=== MATERIALES PROPORCIONADOS ===

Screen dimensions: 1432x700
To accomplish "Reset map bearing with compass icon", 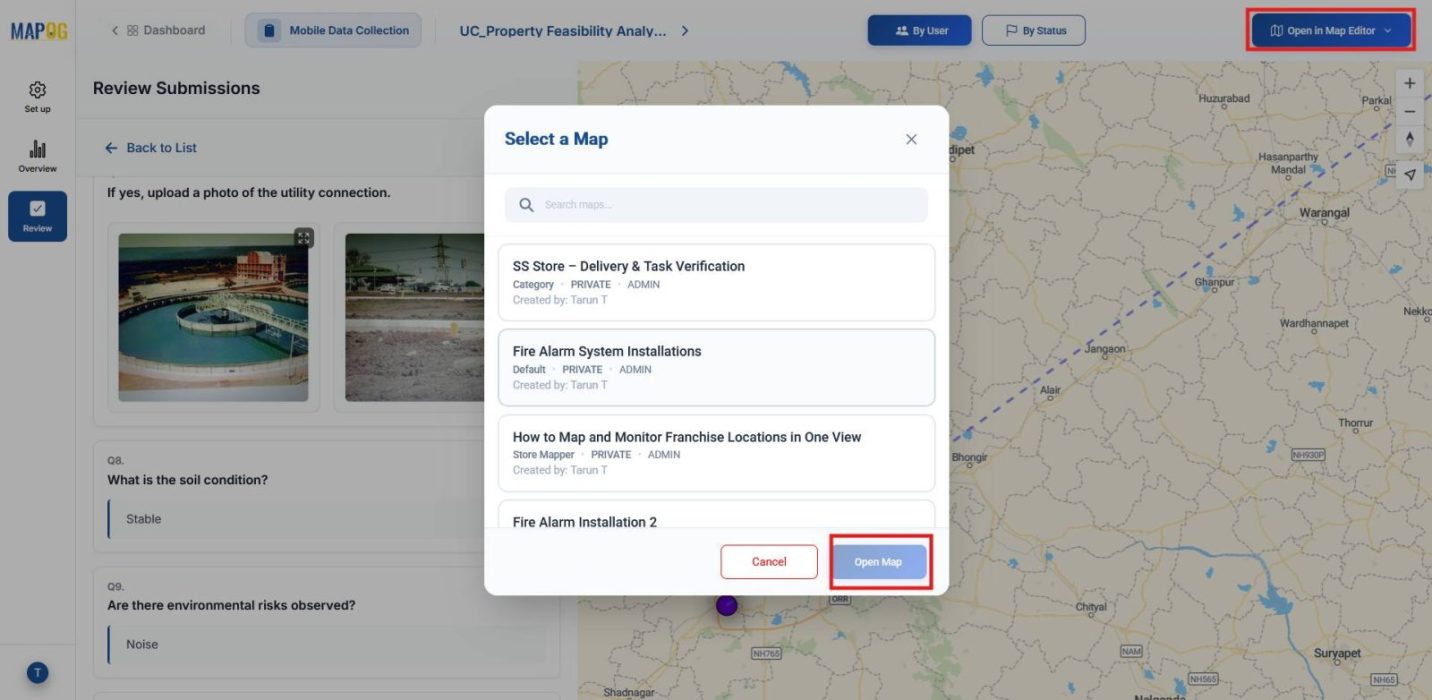I will pyautogui.click(x=1409, y=139).
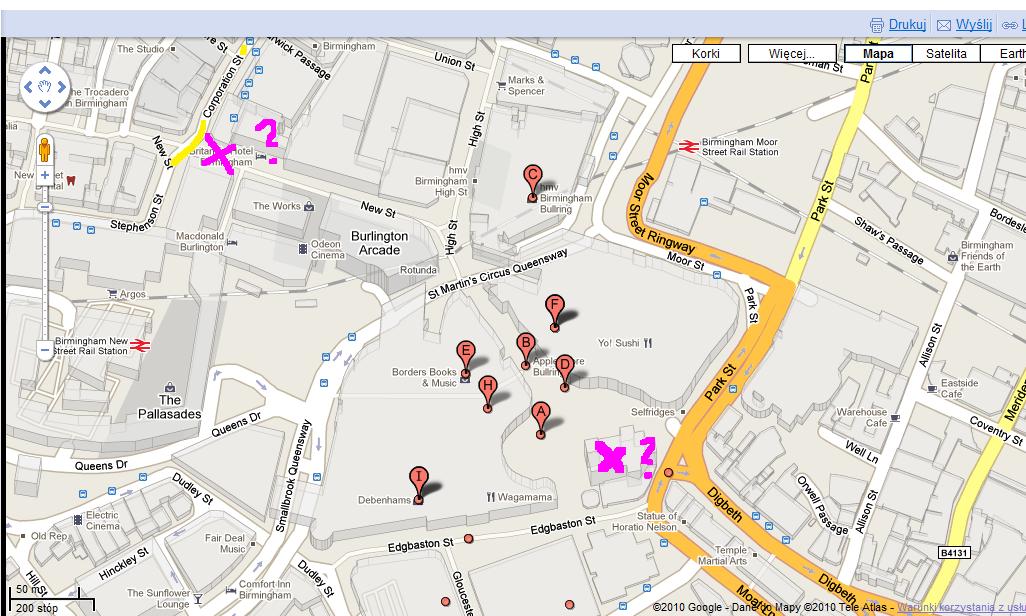Image resolution: width=1026 pixels, height=616 pixels.
Task: Click map marker D
Action: point(564,366)
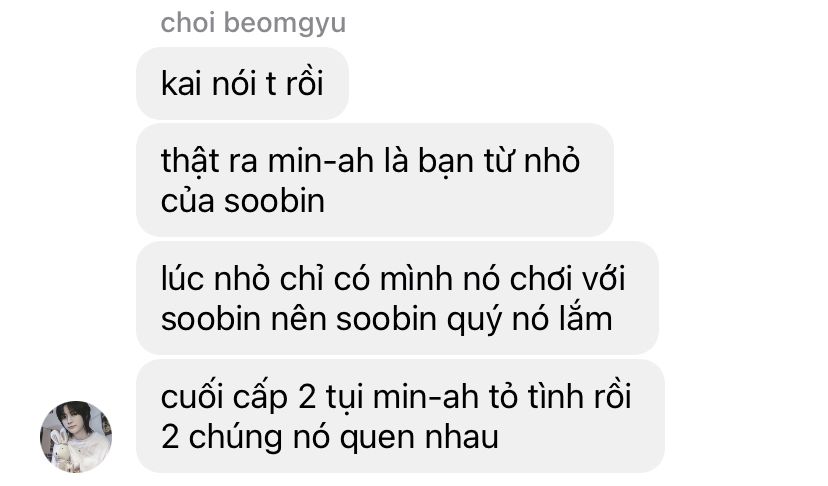Click "tỏ tình" in the last message
828x486 pixels.
click(x=543, y=397)
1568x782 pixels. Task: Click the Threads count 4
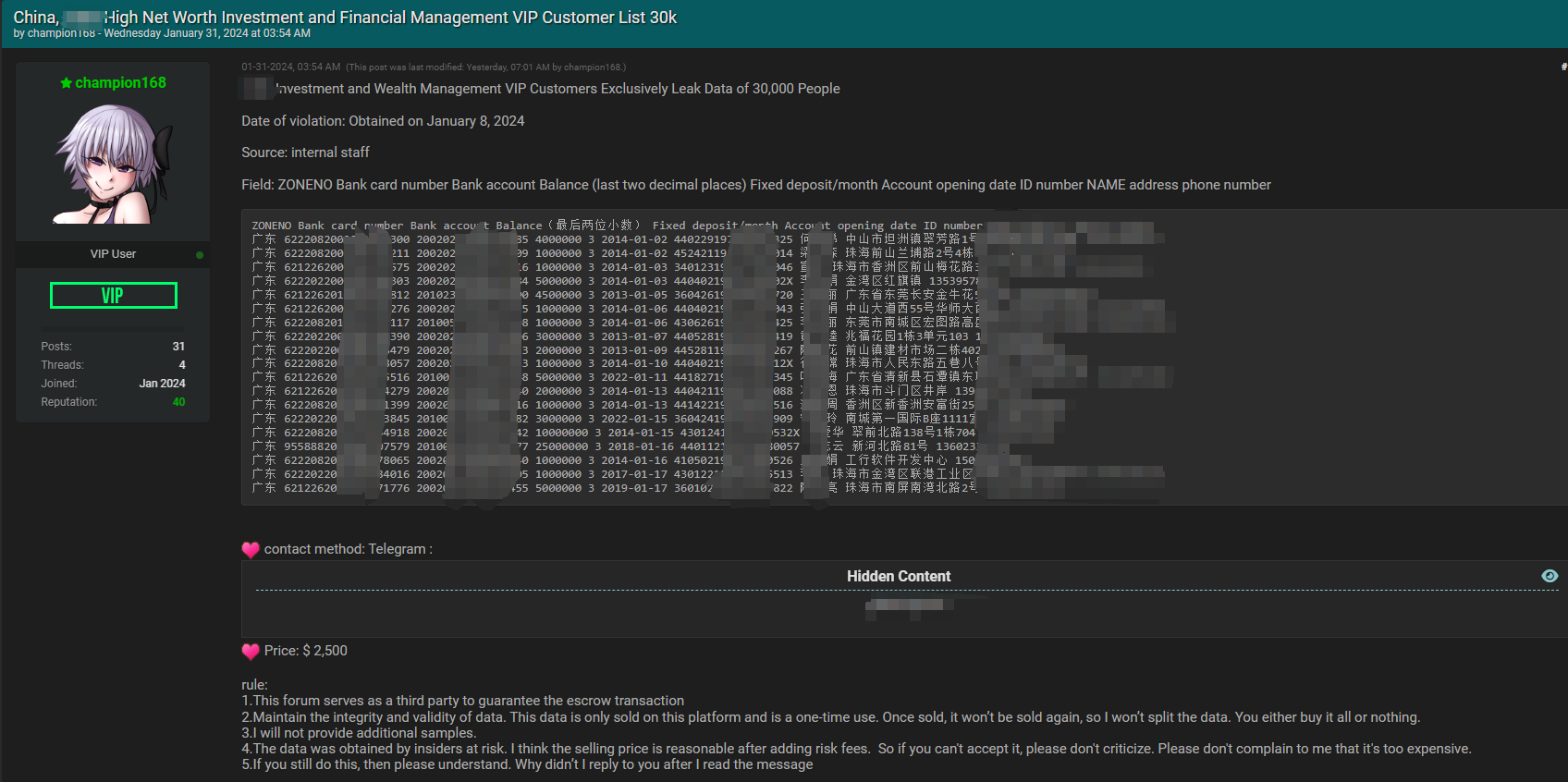pyautogui.click(x=182, y=365)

===

Reporta cada línea del material que contenga la palabra "Task" y cópiala sin cambios.

Task: Click map marker D
1568x782 pixels. Task: Click the Threads count 4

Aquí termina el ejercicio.